→ What you are asked to do
Report every line of the records below that contains the word "computer".

Stored records
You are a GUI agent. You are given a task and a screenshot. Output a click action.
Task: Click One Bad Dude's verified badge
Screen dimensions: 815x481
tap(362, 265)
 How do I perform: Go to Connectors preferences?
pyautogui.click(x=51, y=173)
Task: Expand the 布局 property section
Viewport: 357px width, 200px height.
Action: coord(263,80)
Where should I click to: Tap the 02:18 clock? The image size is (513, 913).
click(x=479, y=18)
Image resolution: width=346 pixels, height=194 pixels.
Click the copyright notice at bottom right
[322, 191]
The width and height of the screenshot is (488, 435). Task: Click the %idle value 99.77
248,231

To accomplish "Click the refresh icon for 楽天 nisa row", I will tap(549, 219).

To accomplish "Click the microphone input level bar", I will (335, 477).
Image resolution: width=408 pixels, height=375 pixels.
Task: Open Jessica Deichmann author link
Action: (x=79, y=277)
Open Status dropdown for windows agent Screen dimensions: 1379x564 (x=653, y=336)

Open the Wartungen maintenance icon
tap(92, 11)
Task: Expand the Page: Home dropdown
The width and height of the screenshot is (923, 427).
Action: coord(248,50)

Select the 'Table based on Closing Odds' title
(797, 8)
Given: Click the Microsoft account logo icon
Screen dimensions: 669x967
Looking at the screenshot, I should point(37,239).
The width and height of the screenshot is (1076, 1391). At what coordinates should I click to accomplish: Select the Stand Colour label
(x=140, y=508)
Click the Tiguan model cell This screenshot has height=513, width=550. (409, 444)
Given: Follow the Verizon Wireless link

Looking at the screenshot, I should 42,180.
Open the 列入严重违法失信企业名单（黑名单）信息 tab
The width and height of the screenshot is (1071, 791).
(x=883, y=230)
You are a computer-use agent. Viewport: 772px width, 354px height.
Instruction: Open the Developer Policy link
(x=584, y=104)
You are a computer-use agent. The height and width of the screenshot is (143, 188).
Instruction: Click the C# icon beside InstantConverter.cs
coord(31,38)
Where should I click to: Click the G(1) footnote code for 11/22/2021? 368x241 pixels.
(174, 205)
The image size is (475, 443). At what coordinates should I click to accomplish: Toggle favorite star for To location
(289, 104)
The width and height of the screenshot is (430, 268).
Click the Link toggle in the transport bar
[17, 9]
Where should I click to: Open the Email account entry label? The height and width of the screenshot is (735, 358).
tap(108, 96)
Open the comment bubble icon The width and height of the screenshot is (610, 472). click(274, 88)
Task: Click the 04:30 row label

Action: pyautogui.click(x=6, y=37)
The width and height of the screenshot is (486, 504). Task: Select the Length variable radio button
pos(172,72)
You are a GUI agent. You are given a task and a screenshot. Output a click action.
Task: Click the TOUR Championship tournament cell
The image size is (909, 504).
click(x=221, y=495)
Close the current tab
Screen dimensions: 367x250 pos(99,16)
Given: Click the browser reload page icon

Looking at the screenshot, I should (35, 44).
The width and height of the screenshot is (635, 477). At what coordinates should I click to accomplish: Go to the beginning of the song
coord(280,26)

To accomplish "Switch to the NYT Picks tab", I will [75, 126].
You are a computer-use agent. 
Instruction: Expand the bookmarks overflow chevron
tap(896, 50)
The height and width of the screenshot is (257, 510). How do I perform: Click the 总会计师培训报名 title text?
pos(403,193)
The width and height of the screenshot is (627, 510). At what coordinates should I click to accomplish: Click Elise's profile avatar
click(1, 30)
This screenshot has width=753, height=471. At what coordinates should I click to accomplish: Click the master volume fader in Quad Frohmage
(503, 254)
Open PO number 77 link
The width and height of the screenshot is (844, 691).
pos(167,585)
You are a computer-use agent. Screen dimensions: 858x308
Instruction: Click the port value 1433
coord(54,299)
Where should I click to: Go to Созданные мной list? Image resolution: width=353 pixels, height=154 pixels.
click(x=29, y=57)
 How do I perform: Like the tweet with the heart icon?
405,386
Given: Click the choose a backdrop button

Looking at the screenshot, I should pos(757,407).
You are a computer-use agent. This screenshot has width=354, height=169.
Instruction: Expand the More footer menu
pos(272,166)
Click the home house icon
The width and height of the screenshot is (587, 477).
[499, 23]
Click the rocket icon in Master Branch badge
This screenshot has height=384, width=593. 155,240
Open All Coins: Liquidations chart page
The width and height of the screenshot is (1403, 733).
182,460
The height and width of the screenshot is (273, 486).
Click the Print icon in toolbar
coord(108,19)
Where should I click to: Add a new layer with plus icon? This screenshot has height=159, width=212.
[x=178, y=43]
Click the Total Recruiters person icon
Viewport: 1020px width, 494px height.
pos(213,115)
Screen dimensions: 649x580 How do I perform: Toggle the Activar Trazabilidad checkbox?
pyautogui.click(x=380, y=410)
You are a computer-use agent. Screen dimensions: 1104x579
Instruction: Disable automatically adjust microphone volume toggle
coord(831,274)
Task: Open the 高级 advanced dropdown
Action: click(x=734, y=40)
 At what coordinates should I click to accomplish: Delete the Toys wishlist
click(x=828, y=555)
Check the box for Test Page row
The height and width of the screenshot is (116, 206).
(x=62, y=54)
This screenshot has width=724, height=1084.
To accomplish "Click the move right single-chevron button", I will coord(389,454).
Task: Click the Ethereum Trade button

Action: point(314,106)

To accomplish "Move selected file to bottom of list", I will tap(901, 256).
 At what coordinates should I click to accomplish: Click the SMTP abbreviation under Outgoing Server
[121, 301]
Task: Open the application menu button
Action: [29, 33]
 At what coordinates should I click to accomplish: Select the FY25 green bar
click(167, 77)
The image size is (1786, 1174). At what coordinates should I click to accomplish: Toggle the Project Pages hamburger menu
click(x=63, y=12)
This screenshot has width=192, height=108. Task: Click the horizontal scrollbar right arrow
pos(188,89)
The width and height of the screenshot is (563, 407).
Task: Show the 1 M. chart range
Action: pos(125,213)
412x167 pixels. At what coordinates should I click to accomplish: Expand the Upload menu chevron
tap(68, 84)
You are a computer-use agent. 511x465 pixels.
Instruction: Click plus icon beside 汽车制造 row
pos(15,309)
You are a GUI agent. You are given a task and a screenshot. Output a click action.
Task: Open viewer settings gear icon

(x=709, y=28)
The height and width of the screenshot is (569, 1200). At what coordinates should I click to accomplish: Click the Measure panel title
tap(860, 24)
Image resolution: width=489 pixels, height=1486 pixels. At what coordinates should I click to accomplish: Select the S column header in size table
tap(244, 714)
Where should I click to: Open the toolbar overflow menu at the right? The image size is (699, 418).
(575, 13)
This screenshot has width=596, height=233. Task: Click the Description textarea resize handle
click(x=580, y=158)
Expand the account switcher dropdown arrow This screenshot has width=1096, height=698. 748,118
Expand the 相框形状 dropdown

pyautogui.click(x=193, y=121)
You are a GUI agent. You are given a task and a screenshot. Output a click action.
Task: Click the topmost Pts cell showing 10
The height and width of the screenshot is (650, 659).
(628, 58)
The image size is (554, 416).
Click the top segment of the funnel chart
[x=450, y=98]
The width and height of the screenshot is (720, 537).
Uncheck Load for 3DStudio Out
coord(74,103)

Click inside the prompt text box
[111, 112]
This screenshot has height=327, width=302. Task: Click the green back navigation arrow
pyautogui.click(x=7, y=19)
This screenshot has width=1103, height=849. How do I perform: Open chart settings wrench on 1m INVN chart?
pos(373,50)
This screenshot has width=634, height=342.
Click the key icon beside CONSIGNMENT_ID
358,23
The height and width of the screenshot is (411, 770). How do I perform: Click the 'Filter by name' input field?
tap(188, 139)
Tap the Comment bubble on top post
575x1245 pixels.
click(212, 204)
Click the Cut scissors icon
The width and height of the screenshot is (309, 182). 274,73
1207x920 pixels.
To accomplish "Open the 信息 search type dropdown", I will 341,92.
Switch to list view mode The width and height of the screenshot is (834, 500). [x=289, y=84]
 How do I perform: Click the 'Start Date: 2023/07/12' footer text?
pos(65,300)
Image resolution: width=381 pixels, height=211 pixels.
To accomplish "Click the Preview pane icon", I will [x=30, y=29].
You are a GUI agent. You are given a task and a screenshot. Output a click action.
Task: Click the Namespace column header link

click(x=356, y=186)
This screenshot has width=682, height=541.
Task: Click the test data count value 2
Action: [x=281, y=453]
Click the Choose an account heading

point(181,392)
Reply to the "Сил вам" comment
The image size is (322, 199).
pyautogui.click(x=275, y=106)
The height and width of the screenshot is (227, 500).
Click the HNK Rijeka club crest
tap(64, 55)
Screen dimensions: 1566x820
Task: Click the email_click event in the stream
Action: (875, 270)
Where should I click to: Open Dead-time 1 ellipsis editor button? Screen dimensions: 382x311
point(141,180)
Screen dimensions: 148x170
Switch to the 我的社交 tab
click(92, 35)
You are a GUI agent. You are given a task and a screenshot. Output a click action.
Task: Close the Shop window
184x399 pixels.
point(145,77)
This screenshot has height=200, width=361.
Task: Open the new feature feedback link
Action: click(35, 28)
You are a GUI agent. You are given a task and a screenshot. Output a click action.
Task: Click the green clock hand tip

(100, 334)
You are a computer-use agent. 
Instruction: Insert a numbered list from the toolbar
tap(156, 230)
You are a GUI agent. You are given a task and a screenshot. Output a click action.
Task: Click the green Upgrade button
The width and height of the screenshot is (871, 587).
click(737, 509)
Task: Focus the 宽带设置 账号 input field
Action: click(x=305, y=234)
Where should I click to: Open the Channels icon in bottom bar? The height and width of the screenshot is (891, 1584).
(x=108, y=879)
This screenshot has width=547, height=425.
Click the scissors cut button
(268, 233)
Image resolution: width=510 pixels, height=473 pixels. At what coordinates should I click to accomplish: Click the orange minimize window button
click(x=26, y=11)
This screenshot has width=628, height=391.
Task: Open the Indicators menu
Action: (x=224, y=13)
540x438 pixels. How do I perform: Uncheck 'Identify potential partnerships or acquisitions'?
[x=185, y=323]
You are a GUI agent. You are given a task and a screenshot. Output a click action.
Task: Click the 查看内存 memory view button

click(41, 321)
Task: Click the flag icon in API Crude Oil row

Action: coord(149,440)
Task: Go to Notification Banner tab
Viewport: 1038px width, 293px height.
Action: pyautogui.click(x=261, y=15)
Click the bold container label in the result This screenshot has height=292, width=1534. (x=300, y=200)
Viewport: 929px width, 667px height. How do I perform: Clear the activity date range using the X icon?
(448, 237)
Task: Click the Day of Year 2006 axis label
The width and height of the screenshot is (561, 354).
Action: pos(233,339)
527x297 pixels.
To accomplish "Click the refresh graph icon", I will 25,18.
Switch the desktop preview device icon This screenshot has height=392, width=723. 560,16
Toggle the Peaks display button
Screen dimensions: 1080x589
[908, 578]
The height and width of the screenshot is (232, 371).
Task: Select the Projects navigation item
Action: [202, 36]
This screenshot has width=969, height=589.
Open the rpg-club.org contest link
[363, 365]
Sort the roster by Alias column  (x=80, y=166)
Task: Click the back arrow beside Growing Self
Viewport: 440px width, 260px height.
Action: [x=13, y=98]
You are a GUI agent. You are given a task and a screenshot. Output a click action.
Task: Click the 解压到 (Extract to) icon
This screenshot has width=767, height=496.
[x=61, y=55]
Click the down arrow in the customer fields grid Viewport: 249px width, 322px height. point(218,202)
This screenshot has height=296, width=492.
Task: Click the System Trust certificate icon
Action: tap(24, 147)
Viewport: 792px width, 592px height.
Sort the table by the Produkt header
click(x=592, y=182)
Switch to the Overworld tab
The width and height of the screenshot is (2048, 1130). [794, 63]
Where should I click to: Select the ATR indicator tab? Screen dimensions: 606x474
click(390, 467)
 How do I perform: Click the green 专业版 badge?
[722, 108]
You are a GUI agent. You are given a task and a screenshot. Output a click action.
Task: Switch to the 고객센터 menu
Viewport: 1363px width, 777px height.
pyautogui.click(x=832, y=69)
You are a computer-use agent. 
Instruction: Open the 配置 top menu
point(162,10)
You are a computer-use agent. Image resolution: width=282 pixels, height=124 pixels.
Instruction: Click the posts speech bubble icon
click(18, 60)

→ Output
You are a computer-use agent. Viewport: 772px width, 354px height.
You are a computer-use agent. The height and width of the screenshot is (143, 188).
You are a computer-use agent. 
You are a computer-use agent. Screen dimensions: 858x308
You are a computer-use agent. This screenshot has width=354, height=169.
You are a computer-use agent. Screen dimensions: 1104x579
You are a computer-use agent. 511x465 pixels.
You are a computer-use agent. 
You are a computer-use agent. 
You are a computer-use agent. Image resolution: width=282 pixels, height=124 pixels.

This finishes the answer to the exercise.